Saved data entries
>>>

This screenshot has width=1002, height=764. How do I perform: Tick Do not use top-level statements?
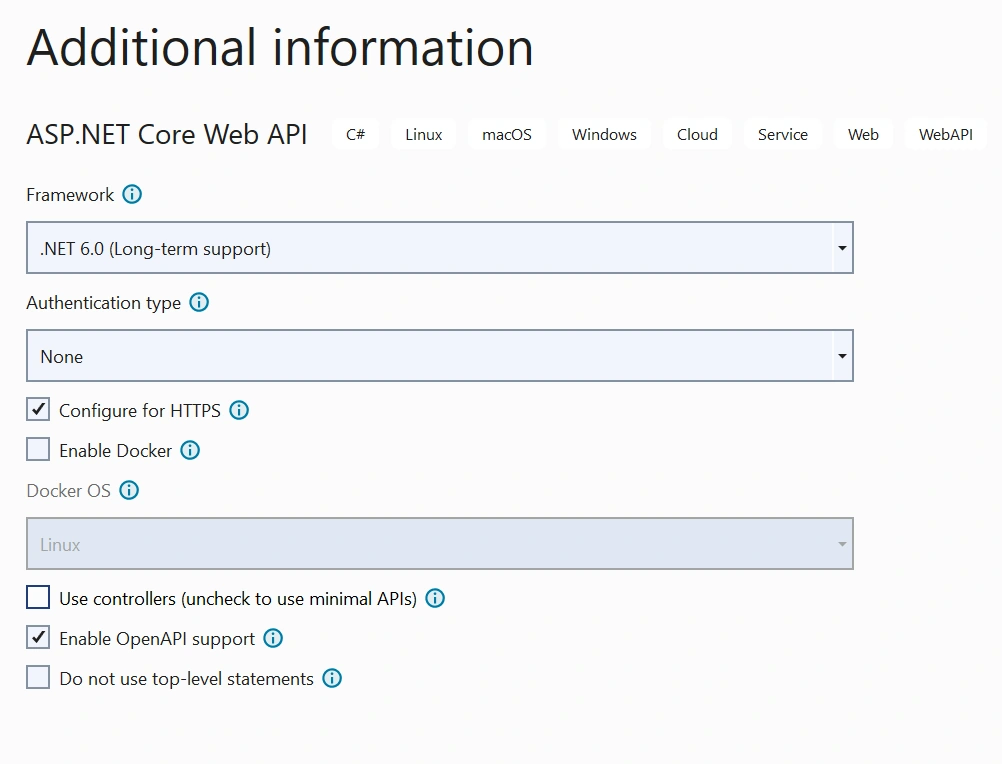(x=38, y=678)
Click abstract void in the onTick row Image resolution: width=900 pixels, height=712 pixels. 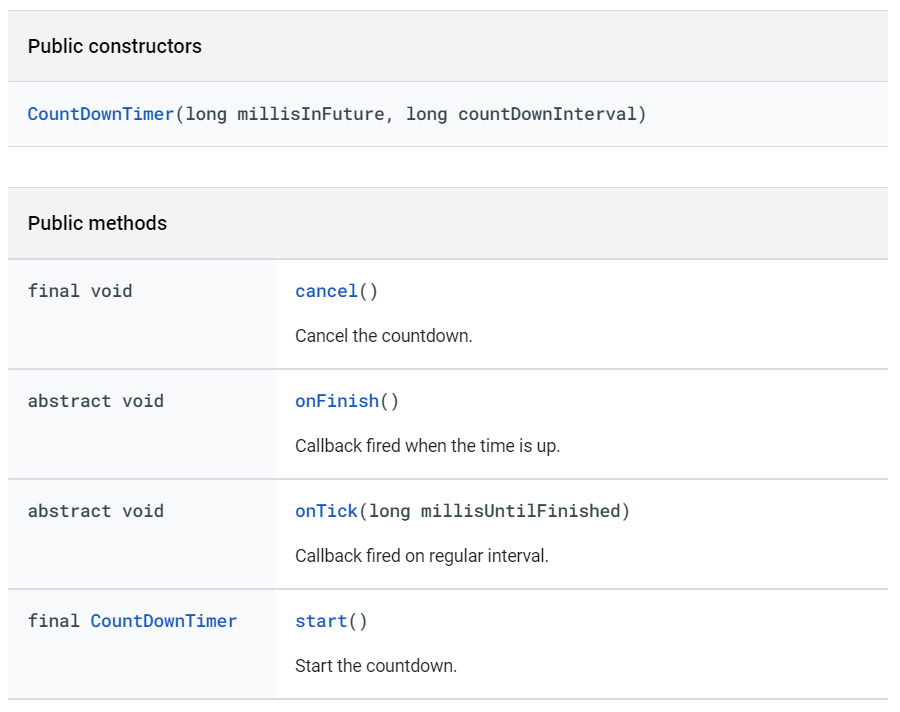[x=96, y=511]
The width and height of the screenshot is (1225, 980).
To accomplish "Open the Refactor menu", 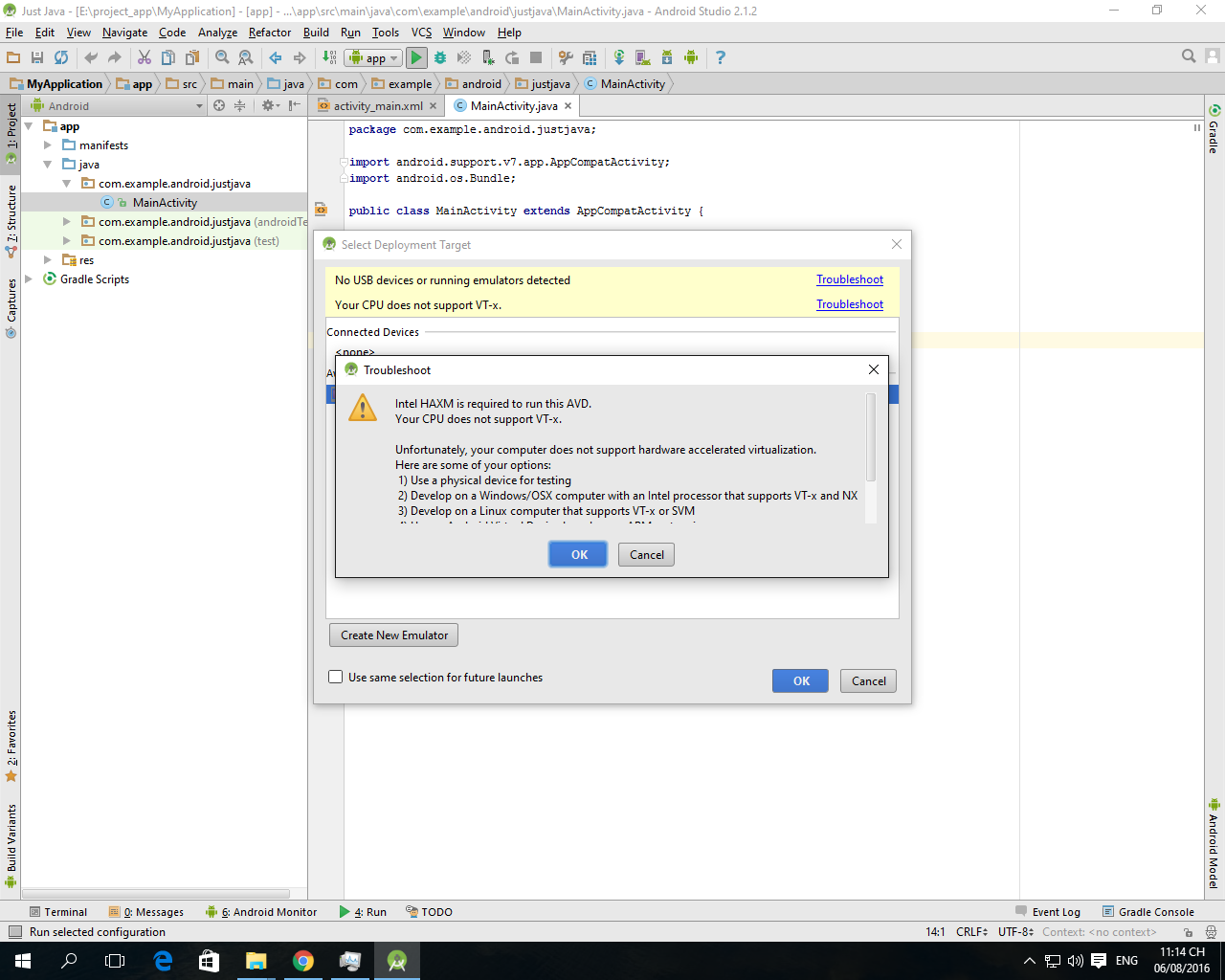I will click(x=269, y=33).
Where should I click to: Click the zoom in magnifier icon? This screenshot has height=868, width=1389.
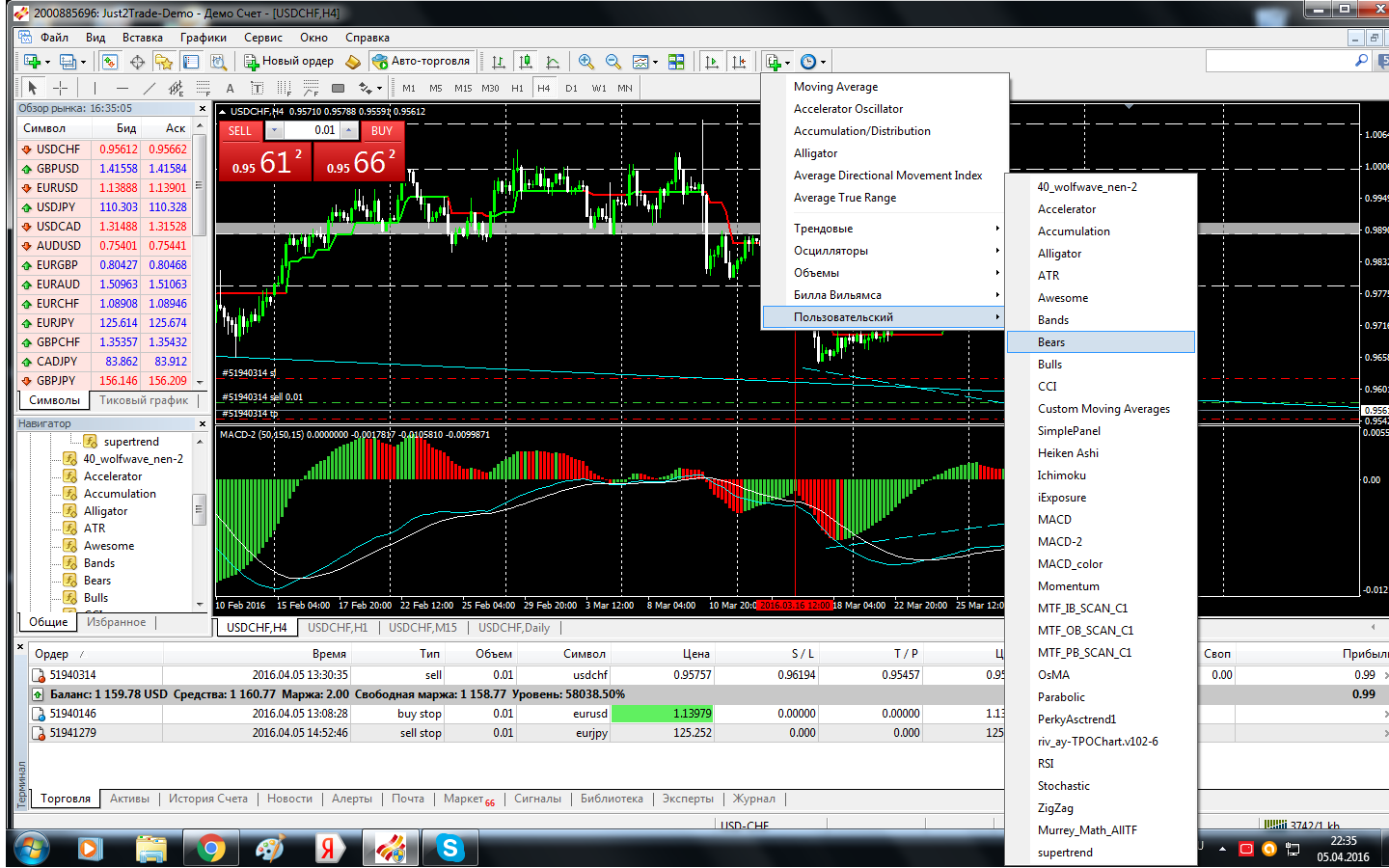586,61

<<<

* _How to complete this task_
Print, exactly and without pictures, the lines from the one holding "Where should I" through the last line of the entries above, both included.

* _Your response_
Where should I click to: Click the zoom in magnifier icon? This screenshot has height=868, width=1389.
586,61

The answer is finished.